NMQ – NSSL's National Mosaic and Multisensor Quantitative Precipitation Estimation Project – A community-based research and development platform for the creation of new applications, techniques and strategies toward precipitation estimation (QPE), short-range precipitation forecasting (QPF), precipitation classifcation (snow, rain, sleet, etc.,) and severe weather monitoring and prediction.
Q2 – NSSL's next generation of quantitative precipitation estimation focused on high-resolution integration of radar, satellite, model, and surface observations to produce very high resolution precipitation estimates. See QPE-SUMS for more information.
QPE-SUMS – Researchers at NSSL developed a system that computes, analyzes and displays high-resolution radar data and radar-derived products to achieve accurate rainfall and snowfall estimates. The Quantitative Precipitation Estimation and Segregation Using Multiple Sensors (QPE-SUMS) is a suite of real-time algorithms that blends model output with radar, satellite, lightning, and rain gauge data to overcome significant challenges in estimating precipitation type and amount.
Debris Flow forecasting – Two NSSL researchers are serving on an interagency team to create a debris flow, or mudslide warning system for southern California. Debris flows can begin suddenly, accelerate quickly, reach velocities up to 40 mph, and flow down streams or other channels for several miles.

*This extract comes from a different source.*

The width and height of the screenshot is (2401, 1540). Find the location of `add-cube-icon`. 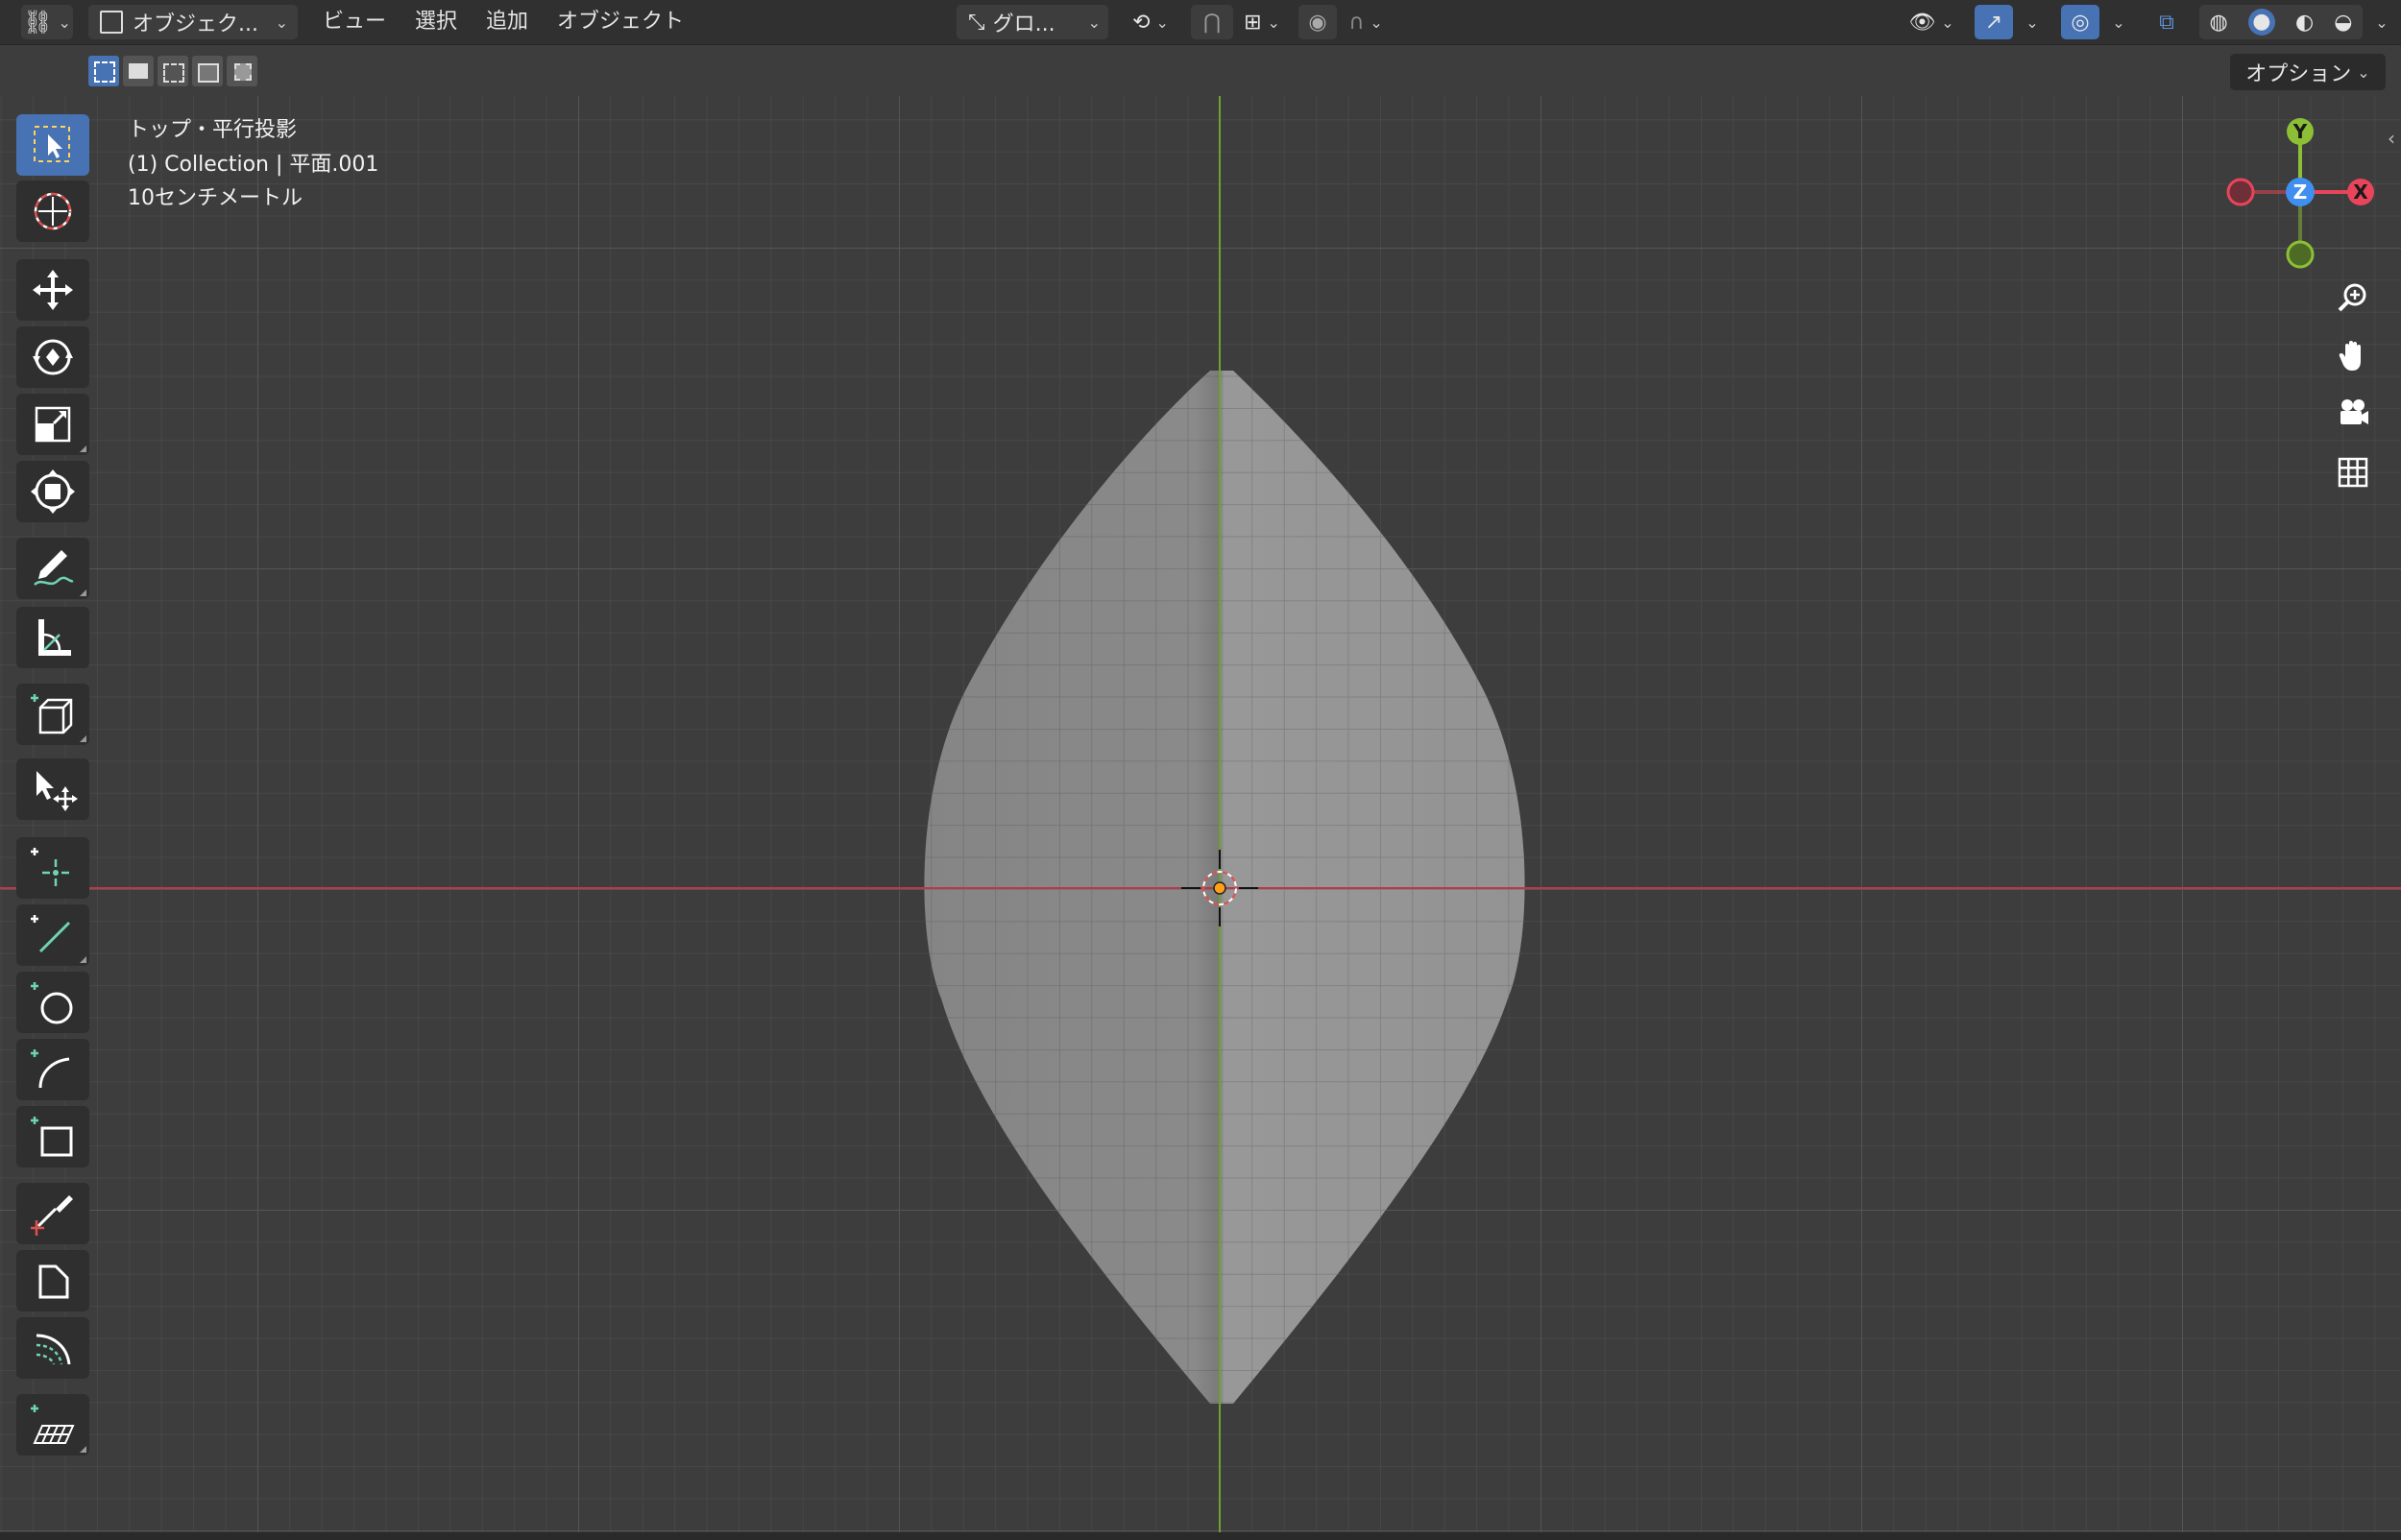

Western Mediterranean flash floods – An NSSL scientist spent five months in 1995-1996 at the University of the Balearic Islands stydying heavy rain events in the Mediterranean to test a mesoscale numerical model as a potential operational tool in support of heavy precipitation forecasts.
The North Carolina Sea Grant Program was a collaboration to bring NSSL's advanced flood warning and monitoring technologies to the coastal Carolinas as part of a demonstration project to improve the accuracy of flood and flash flood warnings. The research project combined expertise in storm surge modeling, hydrologic modeling and quantitative precipitation estimation to build a complete flood forecast system. This technology could help reduce flooding damage that might occur from hurricanes.